**Page**
# Plot Twist! How much is too much?



## Victor Anderson (Jan 9, 2015)

I am currently working on my first novel (Yay!), and I need someone's opinion on something...

How many plot twists can a story contain, without being annoying? I mean, I just killed main character, and brought them back using Deus Ex Machina twists... so, yeah...


----------



## RedSavage (Jan 9, 2015)

That's already too much imho. There's into so much a reader can take before throwing their hands up and going "oh fuck this I'm done"


----------



## Taralack (Jan 9, 2015)

Victor Anderson said:


> I just killed main character, and brought them back using Deus Ex Machina twists



You clearly haven't read Malazan. No one really dies in that series, they always come back in one way or another.


----------



## NilFur (Jan 9, 2015)

It entirely depends on the quality of the twists: are they interesting? believable? fitting the mood and flow you want? not making the previous events meaningless nor "cheating" on the reader? participating in of your storytelling rather randomly than interrupting it?

You can get away with as many twists as you can find for which all the answers are yes... knowing that aboundance of twists will lower your ability to surprise the reader, who learns fast about you, may or may not be believable in your universe/genra and will affect the mood and flow: in other term, good plot twists are not easy and must be tailored to the story.

Things like deus ex machina bringing back your main character? Errrr, you might want to rework that a little because this sounds a lot like the "I'm out of sugar, how about platypus with your coffee?" school of twisting, aka: just injecting randomness or arbitrarily changing direction when lacking actual ideas to keep things interesting or to get out of a certain situation.

And the maximum times you can do those without annoying your readers is zero.

**Work to do**
Could you edit the forum thread on plot twists, starting with "## NilFur (Jan" and going on through "to the story.", so that "twists" becomes "surprises"? The records that come next are drawn from a separate source.

**Data section**

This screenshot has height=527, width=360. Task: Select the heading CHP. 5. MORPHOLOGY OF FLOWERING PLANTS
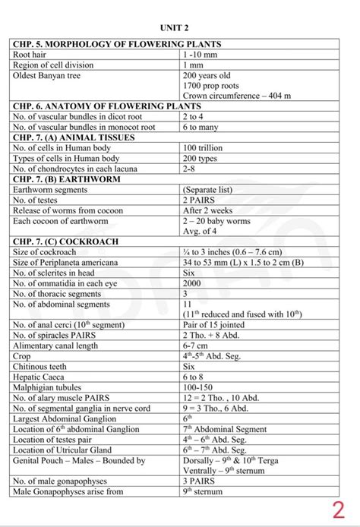(x=117, y=45)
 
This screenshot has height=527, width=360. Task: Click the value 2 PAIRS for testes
(x=201, y=200)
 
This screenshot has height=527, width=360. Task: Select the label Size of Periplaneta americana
(x=72, y=262)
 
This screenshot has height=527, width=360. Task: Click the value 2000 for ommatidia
(x=192, y=282)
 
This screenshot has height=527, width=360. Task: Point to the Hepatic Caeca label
(x=42, y=376)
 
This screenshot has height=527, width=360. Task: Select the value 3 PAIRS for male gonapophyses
(x=201, y=481)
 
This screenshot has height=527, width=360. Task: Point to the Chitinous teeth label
(x=45, y=365)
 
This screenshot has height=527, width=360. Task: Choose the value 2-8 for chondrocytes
(x=190, y=169)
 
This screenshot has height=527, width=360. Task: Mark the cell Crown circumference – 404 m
(x=236, y=96)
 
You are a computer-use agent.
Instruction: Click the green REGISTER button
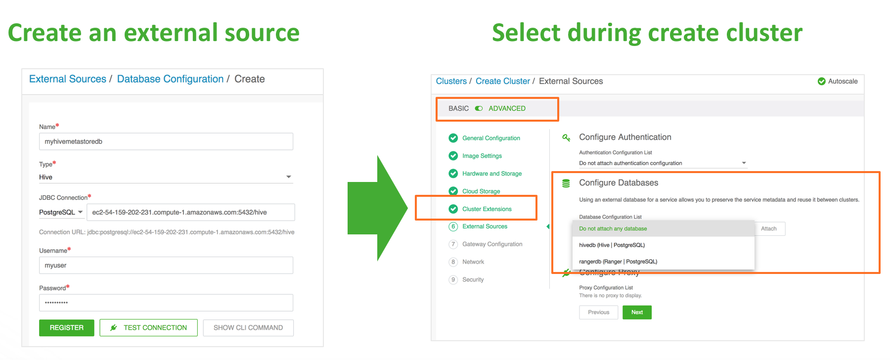67,327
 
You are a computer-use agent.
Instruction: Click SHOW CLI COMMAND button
248,327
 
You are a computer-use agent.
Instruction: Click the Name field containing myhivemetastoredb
166,141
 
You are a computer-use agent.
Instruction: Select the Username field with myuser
166,265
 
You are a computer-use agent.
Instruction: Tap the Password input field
166,303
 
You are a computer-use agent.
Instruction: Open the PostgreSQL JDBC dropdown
61,212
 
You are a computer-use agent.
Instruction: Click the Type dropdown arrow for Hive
289,177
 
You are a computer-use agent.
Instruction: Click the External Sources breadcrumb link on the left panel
68,79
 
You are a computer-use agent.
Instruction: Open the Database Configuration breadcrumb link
170,79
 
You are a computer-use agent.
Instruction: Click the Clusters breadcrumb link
451,81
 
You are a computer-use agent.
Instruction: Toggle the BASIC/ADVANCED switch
479,108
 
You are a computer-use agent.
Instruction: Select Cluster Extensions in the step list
487,209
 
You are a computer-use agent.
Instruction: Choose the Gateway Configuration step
492,244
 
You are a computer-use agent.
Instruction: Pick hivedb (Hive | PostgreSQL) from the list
612,245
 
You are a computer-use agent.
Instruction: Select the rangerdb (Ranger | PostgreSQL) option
618,262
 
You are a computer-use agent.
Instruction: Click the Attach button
769,228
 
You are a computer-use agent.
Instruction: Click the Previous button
599,313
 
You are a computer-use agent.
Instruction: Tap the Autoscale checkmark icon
822,81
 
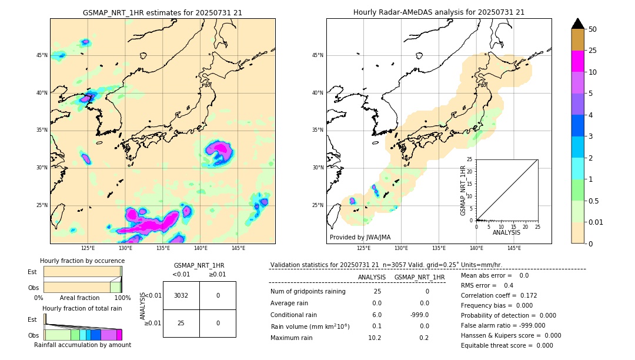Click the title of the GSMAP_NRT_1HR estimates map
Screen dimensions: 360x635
tap(162, 12)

**Exercise answer**
## NilFur (Jan 9, 2015)

It entirely depends on the quality of the surprises: are they interesting? believable? fitting the mood and flow you want? not making the previous events meaningless nor "cheating" on the reader? participating in of your storytelling rather randomly than interrupting it?

You can get away with as many surprises as you can find for which all the answers are yes... knowing that aboundance of surprises will lower your ability to surprise the reader, who learns fast about you, may or may not be believable in your universe/genra and will affect the mood and flow: in other term, good plot surprises are not easy and must be tailored to the story.